The philosophy of David Hume, despite its avowed influence on a wide range of thinkers, including (famously) Immanuel Kant, is hardly visible in the contemporary landscape of philosophy. This is true in miniature in the reception of the philosophy of Gilles Deleuze. Deleuze counts Hume as an important influence, writing his first book Empiricism and Subjectivity (published when he was 28) on the latter's work. This book is however rarely treated to the attention it deserves, which hampers not only our understanding of his philosophy, but also means that a potential point of intersection between Deleuze's thought and Anglo-American thought has yet to be properly explored.

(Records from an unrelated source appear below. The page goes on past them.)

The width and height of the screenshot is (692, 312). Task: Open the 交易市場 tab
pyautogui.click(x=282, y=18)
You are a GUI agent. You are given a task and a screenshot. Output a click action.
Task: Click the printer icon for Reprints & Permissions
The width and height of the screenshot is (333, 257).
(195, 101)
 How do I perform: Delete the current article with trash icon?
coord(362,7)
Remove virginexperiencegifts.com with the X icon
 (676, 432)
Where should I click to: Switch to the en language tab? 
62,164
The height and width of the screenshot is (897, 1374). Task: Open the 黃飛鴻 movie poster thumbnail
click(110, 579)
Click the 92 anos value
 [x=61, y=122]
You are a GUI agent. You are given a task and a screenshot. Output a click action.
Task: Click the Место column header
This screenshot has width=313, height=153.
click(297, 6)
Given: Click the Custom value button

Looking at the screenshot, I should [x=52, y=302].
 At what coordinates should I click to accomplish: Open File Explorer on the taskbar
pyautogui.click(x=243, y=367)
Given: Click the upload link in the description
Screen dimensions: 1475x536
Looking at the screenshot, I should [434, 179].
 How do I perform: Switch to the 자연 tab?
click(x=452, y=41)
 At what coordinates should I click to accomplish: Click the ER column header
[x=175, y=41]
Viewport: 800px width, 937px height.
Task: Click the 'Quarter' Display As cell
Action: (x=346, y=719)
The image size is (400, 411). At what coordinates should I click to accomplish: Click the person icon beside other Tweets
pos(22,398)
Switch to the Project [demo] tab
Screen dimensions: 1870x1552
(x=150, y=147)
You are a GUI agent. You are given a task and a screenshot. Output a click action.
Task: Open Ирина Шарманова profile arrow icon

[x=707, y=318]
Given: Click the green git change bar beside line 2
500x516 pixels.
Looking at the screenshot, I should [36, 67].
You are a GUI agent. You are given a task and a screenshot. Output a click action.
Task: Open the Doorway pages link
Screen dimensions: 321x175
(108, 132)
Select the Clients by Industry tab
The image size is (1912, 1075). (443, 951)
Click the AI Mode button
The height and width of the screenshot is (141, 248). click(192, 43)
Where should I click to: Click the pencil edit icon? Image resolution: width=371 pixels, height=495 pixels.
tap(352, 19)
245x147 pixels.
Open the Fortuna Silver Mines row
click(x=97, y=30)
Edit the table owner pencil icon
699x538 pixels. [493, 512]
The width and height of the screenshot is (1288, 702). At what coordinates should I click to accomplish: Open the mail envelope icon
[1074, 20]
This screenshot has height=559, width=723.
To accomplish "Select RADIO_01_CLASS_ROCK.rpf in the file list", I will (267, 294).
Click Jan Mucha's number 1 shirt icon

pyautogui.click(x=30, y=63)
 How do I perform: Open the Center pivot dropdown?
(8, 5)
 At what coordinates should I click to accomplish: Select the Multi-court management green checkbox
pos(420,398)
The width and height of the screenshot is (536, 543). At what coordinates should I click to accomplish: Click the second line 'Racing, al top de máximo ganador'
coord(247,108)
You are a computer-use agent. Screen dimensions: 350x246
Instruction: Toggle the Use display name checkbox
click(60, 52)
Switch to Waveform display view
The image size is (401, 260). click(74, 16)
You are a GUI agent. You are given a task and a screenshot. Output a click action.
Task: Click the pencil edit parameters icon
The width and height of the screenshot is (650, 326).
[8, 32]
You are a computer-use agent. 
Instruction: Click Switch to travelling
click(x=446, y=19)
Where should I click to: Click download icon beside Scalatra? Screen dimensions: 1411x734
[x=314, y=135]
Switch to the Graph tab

The goal of this course is to explicate the argument of Empiricism and Subjectivity, which presents an inclusive account of Hume's thought in its many aspects, oriented by the conjecture that for Hume the central concern is not the epistemological one often associated with him (namely, the rejection of any direct knowledge about causal relations), but a question about the constitution of the human mind: how is the subject constituted inside the given?
The course will be framed at the most general level by the pair Hume-Kant. On the one hand – the starting point of these lectures – we will contrast the extremely narrow portrait of Hume that Kant introduces in the Critique of Pure Reason, one that has remained central for almost every consideration of Hume since (whether more traditional or 'continental') with Deleuze's expansive reading. On the other, we will conclude the course by considering the quite marked Kantian character of Deleuze's reconstruction.
Week 1: Beyond Kant's Hume/The central problematic of Deleuze's reading from the point of view of knowledge
Week 2: Ethics, general rules, institutions
Week 3: The role of the imagination
Week 4: The empiricist subject and empiricist philosophy
Week 5: Reconstruction from the point of view of the central problem of empiricism/A Kantian Hume
On Hume, a good overall introduction can be found on the Internet Encyclopedia of Philosophy ( http://www.iep.utm.edu/hume/ ). In addition to Empiricism and Subjectivity, Deleuze published another short introduction, simply called 'Hume', which can be found in two different collections of texts, Pure Immanence: Essays on a Life and Desert Islands and Other Texts. Since the focus of this course will be Empiricism and Subjectivity, the readings provided during the class will all be extracts from this work.
Level of Difficulty
Intermediate. Some general knowledge of Hume's philosophy will be an advantage, as will a general sense of the Kantian revolution that followed in its wake, however neither will be assumed. As is always the case with Deleuze, the difficulty of the material derives from the speed and precision with which he manages to address important issues.